The appellants are aware of these facts. However, they are interested in non-payment of amount to the respondent. Therefore, they themselves denied the claim. The agent is not supposed to refuse the claim. The agent can make proposal to insurance company. We can understand the agent making a proposal of claim and submitting it to the insurance company for getting mediclaim. From the letter which is issued by the agent, the agent nowhere make a reference that appellant has authorized him to convey the repudiation to the respondent. Not only that when for the first time insurance company was served by the District Consumer Disputes Redressal Forum, the company preferred to remain absent. Thereafter, the appellant preferred an appeal being A.No.1572/2007 before State Commission. It was decided on 07/10/2008 and State Commission having found that since it is decided ex-parte even though the appellant was served and there were no reasons to remain absent, gave a chance by remanding the matter back to District Consumer Redressal Forum in the interest of justice. Thereafter, case has been decided by District Consumer Disputes Redressal Forum, Thane. Having found that this is a fit case, in fact the appellant should not have preferred an appeal. Since they have animus of not to make payment to the respondent/complainant and harass the complainant by making him run from pillar to post to get amount, this appeal has been filed by the appellant.

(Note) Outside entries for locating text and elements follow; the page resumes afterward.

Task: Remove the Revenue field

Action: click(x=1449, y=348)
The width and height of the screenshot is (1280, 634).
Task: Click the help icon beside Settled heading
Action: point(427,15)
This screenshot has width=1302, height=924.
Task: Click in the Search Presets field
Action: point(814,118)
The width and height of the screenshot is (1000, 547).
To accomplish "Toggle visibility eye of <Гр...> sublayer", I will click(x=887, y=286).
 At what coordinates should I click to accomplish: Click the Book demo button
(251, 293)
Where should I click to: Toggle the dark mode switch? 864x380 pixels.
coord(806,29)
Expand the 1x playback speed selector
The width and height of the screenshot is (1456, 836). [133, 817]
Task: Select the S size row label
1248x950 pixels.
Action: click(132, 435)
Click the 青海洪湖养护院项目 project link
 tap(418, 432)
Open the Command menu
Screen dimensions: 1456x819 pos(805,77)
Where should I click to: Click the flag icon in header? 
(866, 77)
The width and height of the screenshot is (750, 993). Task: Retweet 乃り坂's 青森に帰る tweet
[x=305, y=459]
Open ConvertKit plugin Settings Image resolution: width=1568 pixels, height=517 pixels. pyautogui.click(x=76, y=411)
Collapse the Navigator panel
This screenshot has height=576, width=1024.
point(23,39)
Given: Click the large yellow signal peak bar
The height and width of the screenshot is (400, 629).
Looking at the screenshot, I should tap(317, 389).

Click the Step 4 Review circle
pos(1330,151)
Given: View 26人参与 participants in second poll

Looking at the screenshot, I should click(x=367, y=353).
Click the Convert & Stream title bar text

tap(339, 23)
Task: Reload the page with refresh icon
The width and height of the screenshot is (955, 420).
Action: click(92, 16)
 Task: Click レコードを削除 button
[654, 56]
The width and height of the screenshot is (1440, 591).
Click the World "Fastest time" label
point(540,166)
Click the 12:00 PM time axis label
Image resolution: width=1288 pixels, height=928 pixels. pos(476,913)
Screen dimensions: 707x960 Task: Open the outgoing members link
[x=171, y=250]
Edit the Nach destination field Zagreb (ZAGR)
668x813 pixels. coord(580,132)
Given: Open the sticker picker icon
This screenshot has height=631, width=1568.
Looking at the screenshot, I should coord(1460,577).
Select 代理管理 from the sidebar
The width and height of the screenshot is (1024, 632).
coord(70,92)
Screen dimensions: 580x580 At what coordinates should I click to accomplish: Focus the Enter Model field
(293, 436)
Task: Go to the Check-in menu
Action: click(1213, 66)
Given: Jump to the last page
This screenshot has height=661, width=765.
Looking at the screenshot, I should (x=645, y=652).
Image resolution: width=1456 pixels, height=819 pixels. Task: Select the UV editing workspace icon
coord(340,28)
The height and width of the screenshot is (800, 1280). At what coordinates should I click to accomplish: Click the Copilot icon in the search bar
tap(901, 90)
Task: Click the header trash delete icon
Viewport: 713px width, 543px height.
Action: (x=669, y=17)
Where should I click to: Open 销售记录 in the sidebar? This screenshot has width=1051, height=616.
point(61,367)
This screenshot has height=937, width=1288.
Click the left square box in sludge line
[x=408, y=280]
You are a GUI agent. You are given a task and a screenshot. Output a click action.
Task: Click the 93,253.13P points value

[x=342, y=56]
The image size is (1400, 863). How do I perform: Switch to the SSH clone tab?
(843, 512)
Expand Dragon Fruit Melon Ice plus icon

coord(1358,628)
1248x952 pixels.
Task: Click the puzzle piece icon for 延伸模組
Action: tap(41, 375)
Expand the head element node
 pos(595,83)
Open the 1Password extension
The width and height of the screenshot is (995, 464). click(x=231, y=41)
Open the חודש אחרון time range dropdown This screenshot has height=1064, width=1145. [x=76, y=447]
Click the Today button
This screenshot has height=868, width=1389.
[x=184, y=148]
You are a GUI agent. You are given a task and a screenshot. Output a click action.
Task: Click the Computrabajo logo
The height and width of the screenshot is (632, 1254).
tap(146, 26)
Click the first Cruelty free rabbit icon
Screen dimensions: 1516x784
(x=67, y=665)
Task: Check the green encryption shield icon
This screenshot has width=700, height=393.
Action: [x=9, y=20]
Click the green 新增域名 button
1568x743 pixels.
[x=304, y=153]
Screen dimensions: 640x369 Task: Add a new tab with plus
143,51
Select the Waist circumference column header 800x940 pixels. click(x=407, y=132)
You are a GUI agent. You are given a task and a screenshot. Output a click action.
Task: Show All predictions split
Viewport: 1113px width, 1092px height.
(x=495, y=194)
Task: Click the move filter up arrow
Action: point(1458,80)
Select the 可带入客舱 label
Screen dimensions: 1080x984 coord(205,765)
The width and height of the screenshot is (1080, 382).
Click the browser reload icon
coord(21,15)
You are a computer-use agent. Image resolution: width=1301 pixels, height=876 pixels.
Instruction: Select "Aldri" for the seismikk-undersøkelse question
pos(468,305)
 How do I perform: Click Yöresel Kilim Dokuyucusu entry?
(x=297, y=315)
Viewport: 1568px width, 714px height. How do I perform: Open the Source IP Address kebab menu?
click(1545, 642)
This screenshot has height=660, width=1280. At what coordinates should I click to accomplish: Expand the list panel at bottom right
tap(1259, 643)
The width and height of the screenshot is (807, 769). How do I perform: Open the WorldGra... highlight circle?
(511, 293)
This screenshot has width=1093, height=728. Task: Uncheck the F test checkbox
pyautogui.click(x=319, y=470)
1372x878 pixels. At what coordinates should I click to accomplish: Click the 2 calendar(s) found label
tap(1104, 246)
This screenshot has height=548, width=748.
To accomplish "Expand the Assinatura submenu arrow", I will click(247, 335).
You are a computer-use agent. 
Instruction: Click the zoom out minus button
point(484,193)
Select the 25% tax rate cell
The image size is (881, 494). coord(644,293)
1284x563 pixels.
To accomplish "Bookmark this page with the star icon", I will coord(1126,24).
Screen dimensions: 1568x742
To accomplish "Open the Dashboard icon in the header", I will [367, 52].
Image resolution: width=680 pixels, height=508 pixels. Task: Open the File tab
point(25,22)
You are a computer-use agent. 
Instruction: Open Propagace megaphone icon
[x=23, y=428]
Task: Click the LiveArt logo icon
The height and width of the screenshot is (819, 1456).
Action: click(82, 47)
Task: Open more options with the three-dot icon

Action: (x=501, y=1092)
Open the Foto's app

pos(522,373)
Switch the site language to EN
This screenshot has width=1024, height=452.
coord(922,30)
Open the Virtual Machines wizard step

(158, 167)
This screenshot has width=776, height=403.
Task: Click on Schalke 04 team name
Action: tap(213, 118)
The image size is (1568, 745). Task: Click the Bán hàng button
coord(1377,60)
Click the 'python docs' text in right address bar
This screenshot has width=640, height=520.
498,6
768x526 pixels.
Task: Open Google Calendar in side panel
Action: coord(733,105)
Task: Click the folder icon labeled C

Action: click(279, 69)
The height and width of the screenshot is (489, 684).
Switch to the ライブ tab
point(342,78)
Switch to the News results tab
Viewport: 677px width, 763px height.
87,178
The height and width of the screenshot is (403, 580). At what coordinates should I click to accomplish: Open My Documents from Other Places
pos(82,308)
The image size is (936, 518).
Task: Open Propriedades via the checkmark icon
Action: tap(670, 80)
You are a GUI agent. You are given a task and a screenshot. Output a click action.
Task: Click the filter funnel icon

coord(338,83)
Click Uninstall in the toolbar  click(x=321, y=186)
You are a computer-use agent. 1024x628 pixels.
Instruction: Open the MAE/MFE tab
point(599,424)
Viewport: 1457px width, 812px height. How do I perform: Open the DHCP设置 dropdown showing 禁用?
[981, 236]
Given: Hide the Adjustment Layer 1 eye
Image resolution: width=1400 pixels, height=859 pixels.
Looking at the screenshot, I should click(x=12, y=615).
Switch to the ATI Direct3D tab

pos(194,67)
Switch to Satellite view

This reflects the malafide intention of the company and business to harass the complainant, who is taking continuously insurance policies from insurance company. Ultimately, what we find that there is no substance in the appeal. However, for a reason which is not justifiable, the appeal has been filed. Reasonably sufficient time has been consumed in conducting the admission. Hence, we pass the following order:-
:-ORDER-:
1. Appeal stands dismissed with cost of `10,000/-.
2. Dictated on dais in presence of parties.
3. Copies of the order herein be furnished to the parties.